*EXCERPTED TEXT*
☆ ☆ ☆ ☆ ☆
Species of flowering plant

Persoonia asperula, commonly known as mountain geebung, is a plant in the family Proteaceae and is endemic to south-eastern Australia. It is an erect or prostrate shrub with smooth bark, mostly elliptic to oblong leaves and yellow flowers borne singly or in groups of up to nine. It mostly occurs in the Southern Highlands of New South Wales. A small population in Victoria may be a different species.

==Description==
Persoonia asperula is an erect or prostrate shrub with smooth bark and hairy new growth. The leaves are mostly elliptic to oblong, sometimes egg-shaped, sparsely to moderately hairy, mostly 7-22 mm long and 2-6 mm wide with edges that curve back. The flowers are borne singly or in groups of up to nine on the ends of the branches which continue to grow after flowering or in leaf axils. Each flower is on the end of a more or less hairy pedicel 1-5 mm long and is composed of four hairy tepals 9-11 mm long, which are fused at the base but with the tips rolled back. The central style is surrounded by four yellow anthers which are also joined at the base with the tips rolled back, so that it resembles a cross when viewed end-on. Flowering occurs in January and February in the species' native range and is followed by purple-striped fleshy green fruits known as drupes.
☆ ☆ ☆ ☆ ☆
*RECORD EXTRACTS*
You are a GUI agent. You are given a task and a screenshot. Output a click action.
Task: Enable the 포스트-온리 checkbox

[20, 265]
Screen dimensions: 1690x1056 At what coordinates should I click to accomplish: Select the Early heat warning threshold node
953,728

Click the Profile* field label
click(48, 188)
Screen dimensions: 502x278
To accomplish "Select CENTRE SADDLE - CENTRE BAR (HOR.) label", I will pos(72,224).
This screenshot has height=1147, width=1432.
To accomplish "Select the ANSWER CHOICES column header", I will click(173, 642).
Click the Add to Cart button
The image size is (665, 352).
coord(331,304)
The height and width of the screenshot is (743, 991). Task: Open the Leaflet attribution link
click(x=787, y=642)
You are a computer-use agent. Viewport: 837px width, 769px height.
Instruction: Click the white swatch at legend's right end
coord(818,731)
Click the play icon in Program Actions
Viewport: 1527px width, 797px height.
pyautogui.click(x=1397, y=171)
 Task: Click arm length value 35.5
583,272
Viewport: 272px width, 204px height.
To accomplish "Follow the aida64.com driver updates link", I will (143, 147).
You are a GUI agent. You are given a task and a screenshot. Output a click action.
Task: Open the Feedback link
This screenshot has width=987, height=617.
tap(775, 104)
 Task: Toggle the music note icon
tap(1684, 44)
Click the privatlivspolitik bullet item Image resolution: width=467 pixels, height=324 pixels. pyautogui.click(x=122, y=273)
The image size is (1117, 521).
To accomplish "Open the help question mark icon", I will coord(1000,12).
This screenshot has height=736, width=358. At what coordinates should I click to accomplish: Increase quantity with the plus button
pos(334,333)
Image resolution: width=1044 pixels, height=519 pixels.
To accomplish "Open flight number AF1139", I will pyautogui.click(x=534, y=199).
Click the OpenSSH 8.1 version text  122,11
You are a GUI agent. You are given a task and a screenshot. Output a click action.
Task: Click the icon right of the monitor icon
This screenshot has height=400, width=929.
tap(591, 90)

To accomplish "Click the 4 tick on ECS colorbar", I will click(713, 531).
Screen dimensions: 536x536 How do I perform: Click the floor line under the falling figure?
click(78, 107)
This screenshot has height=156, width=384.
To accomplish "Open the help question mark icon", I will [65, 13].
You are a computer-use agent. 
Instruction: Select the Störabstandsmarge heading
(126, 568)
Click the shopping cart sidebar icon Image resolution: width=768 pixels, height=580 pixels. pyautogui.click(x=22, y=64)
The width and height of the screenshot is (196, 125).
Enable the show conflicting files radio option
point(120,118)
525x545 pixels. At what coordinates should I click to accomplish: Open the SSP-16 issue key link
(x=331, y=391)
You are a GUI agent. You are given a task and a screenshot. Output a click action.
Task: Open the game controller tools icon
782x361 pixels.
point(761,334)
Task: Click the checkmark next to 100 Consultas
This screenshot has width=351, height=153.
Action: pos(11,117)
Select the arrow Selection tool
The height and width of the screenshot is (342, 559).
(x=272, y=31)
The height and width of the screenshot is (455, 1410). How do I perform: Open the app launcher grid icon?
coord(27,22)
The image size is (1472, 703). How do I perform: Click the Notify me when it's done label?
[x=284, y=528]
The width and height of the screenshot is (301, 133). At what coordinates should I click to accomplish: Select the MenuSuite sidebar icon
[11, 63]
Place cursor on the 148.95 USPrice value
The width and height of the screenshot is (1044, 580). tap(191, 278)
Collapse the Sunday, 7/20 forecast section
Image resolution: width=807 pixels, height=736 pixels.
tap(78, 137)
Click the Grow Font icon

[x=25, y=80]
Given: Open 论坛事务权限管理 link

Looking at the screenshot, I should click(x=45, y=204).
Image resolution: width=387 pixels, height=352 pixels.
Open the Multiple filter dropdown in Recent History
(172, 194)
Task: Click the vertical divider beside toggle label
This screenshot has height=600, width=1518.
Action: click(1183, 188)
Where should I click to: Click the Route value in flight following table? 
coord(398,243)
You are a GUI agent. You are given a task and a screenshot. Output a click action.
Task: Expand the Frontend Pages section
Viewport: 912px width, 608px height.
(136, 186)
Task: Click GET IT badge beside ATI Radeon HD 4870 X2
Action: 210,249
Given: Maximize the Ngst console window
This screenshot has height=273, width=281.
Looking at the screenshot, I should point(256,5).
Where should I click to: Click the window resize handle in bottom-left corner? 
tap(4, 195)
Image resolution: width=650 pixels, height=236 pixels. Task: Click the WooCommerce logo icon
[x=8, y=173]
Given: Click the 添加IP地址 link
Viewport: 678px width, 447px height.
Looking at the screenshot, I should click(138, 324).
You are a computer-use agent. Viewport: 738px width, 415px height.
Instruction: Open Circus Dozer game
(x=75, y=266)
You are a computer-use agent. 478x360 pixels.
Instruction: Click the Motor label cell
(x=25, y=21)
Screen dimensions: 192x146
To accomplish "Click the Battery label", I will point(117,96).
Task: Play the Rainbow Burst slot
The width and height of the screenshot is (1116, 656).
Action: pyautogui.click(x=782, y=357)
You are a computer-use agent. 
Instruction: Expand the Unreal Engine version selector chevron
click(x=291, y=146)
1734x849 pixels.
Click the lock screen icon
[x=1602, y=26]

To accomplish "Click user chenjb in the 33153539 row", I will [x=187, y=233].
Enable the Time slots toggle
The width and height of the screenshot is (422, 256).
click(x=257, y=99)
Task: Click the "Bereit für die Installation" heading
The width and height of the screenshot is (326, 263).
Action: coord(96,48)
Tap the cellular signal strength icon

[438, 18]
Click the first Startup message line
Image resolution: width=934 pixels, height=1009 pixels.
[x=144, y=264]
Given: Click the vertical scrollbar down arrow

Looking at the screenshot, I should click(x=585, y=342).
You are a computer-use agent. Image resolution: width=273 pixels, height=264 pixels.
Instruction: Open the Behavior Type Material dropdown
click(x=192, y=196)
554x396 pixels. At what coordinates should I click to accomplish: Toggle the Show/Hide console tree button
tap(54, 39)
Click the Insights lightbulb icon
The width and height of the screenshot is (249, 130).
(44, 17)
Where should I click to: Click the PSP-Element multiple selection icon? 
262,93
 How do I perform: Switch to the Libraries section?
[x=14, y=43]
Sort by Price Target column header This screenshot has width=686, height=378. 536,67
☆ ☆ ☆ ☆ ☆
*EXERCISE BRIEF*
Pick up the mountain geebung text where it stops and continue it.

*RESULT OF THIS EXERCISE*
==Taxonomy and naming==
Persoonia asperula was formally described in 1991 by Lawrie Johnson and Peter Weston from a specimen collected near the Back River and Wadbilliga National Park. The description was published in the journal Telopea. The specific epithet (asperula) is the diminutive form of the Latin word aspera meaning "rough", hence "somewhat rough", referring to the leaves.

==Distribution and habitat==
Mountain geebung occurs in montane heath and wet forest in south-eastern New South Wales south of the Sandhills Range including the Tinderry Range, the Kybean Range and Mount Kydra. A small disjunct population occurs in the Moroka River catchment in Victoria. These have smaller leaves that are 3-8 mm long and 1-2 mm wide. It is thought that this population may constitute a separate taxon.

Persoonia asperula may be found growing together with P. chamaepeuce, with which it sometimes hybridises, and P. silvatica.

==Conservation==
This species is listed as "threatened" in Victoria under the Flora and Fauna Guarantee Act 1988 and "endangered" on the Department of Sustainability and Environment's Advisory List of Rare Or Threatened Plants In Victoria.